RocksDB Merge操作

[TOC]

参考

  1. 官方wiki:Merge-Operator-Implementation
  2. 官方wiki:Merge-Operator

本文主要翻译自官方wiki

1. 使用方法

merge操作主要是为了解决read-modify-write这种操作。

  • 将读取,修改,写入的语义封装到一个简单的抽象接口中。
  • 允许用户避免重复Get()调用引起的额外费用。
  • 使用后端优化来决定什么时候/如何在不改变语义的情况下合并操作运算元
  • 可以在某些情况下分摊所有增量更新带来的压力,以提供有效的渐增式累加。

简单来说,需要自定义一个MergeOperator,然后在打开DB的时候将该Operator传入,就可以调用db->merge(...)接口了。

1.1. AssociativeMergeOperator

这里先介绍AssociativeMergeOperator(MergeOperator的一个子类),熟悉接口的参数和使用。后文将不再详细介绍函数的参数。

列子中,实现一个counter的add接口,如果key存在,则旧值基础上加上传入的值,生成新值,写入db;如果不存在,则认为旧值为0,用传入值作为新值,写入db。

  // A 'model' merge operator with uint64 addition semantics
    class UInt64AddOperator : public AssociativeMergeOperator {
     public:
      // Gives the client a way to express the read -> modify -> write semantics
      // key:           (IN) The key that's associated with this merge operation.
      // existing_value:(IN) null indicates the key does not exist before this op
      // value:         (IN) the value to update/merge the existing_value with
      // new_value:    (OUT) Client is responsible for filling the merge result here
      // logger:        (IN) Client could use this to log errors during merge.
      //
      // Return true on success. Return false failure / error / corruption.
      virtual bool Merge(
        const Slice& key,
        const Slice* existing_value,
        const Slice& value,
        std::string* new_value,
        Logger* logger) const override {

        // assuming 0 if no existing value
        uint64_t existing = 0;
        if (existing_value) {
          if (!Deserialize(*existing_value, &existing)) {
            // if existing_value is corrupted, treat it as 0
            Log(logger, "existing value corruption");
            existing = 0;
          }
        }

        uint64_t oper;
        if (!Deserialize(value, &oper)) {
          // if operand is corrupted, treat it as 0
          Log(logger, "operand value corruption");
          oper = 0;
        }

        auto new = existing + oper;
        *new_value = Serialize(new);
        return true;        // always return true for this, since we treat all errors as "zero".
      }

      virtual const char* Name() const override {
        return "UInt64AddOperator";
       }
    };

    // Implement 'add' directly with the new Merge operation
    class MergeBasedCounters : public RocksCounters {
     public:
      MergeBasedCounters(std::shared_ptr db);

      // mapped to a rocksdb Merge operation
      virtual void Add(const string& key, uint64_t value) override {
        string serialized = Serialize(value);
        // Merge the database entry for "key" with "value". Returns OK on success,
        // and a non-OK status on error. The semantics of this operation is
        // determined by the user provided merge_operator when opening DB.

## 任务说明
[A] 请抄写RocksDB Merge操作一文中从“merge操作主要是为了解决read-modify-write这种操作。”到“merge(...)接口了。”的那一段。
[B] 能否用两句话概括RocksDB Merge操作一文?

## 可用数据
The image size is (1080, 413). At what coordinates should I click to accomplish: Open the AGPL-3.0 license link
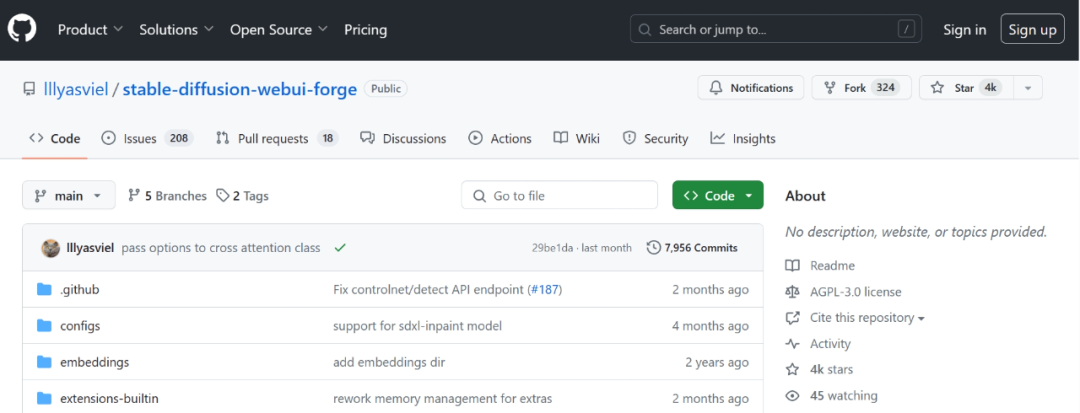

## 参考答案
[A]
merge操作主要是为了解决read-modify-write这种操作。

  • 将读取,修改,写入的语义封装到一个简单的抽象接口中。
  • 允许用户避免重复Get()调用引起的额外费用。
  • 使用后端优化来决定什么时候/如何在不改变语义的情况下合并操作运算元
  • 可以在某些情况下分摊所有增量更新带来的压力,以提供有效的渐增式累加。

简单来说,需要自定义一个MergeOperator,然后在打开DB的时候将该Operator传入,就可以调用db->merge(...)接口了。

[B] Merge操作主要用于解决read-modify-write这类操作,它把读取、修改、写入的语义封装进一个简单的抽象接口,并让用户避免重复调用Get()带来的额外开销。使用时需自定义一个MergeOperator并在打开DB时传入,文中以AssociativeMergeOperator的子类实现计数器的add接口为例:key存在时在旧值上加上传入值,不存在时视旧值为0。